Records for locating displayed items
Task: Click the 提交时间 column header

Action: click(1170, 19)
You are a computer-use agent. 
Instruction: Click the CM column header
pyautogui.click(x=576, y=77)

§ Problem to work on
Reproduce every line of the material above verbatim.

§ Written response
Task: Click the 提交时间 column header

Action: click(1170, 19)
You are a computer-use agent. 
Instruction: Click the CM column header
pyautogui.click(x=576, y=77)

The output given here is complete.